(Montréal) Les cas de transmission humaine du nouveau coronavirus (nCoV) qui circule en Asie annoncés lundi par le gouvernement chinois n’ont rien d’étonnants, assurent deux experts consultés par La Presse canadienne.

« Une transmission interhumaine n’est pas surprenante, a dit le docteur Jasmin Villeneuve, de l’Institut national de santé publique du Québec. On s’en doutait avec les dernières informations. Étant donné que le nombre de cas a augmenté, il y a des expositions un peu différentes. »

Ce n’est pas surprenant qu’il puisse y avoir de la transmission interhumaine. La question est de savoir à quelle intensité et à quel niveau.

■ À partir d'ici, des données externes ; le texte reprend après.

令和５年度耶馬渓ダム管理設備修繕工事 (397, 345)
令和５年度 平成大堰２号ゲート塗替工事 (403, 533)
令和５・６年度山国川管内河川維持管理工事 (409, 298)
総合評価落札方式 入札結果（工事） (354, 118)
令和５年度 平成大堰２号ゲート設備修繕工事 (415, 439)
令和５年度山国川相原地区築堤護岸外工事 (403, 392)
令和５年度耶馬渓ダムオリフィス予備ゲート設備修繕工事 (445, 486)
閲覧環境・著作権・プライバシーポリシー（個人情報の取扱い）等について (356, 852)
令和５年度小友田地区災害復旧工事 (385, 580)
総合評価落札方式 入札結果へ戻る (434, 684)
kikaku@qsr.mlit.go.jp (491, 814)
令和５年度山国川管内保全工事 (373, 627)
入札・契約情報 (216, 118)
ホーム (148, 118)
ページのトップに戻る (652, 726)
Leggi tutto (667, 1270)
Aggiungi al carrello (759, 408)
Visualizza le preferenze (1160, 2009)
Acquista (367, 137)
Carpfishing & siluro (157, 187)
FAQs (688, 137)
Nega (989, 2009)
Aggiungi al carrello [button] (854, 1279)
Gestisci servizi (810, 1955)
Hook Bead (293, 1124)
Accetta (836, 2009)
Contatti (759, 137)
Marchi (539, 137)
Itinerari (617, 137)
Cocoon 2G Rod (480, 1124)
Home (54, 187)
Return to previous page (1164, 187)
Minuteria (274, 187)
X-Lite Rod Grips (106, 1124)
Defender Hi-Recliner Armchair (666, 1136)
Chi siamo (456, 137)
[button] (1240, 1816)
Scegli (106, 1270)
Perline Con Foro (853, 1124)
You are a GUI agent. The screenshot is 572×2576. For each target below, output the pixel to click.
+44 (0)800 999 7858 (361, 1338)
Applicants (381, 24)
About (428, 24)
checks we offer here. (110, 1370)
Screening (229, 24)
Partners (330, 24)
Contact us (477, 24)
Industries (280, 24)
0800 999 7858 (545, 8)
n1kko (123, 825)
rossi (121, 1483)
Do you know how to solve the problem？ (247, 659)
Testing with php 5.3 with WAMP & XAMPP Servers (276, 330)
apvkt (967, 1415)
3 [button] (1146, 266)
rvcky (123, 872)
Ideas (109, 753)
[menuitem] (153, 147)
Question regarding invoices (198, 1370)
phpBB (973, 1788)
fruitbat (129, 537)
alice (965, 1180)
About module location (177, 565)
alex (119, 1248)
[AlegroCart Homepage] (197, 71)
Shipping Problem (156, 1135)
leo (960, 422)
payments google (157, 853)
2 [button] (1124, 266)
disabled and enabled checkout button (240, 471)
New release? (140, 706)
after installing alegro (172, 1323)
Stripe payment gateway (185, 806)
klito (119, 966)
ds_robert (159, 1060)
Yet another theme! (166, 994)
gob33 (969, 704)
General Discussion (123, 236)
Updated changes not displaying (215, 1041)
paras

Le Dr Jasmin Villeneuve, de l’Institut national de santé publique du Québec

Un responsable chinois, Zhong Nanshan, a indiqué que deux personnes ont été infectées par un proche malade dans la province du Guangdong, dans le sud du pays, selon la presse officielle.

La Commission nationale de la santé rapporte de son côté que quelques travailleurs de la santé ont été infectés par le virus, selon le quotidien de langue anglaise China Daily.

La transmission humaine pourrait permettre au virus de se propager plus rapidement et plus largement. L’éclosion aurait commencé dans le marché de fruits de mer en plein air Huanan de la ville de Wuhan, dans le centre de la Chine.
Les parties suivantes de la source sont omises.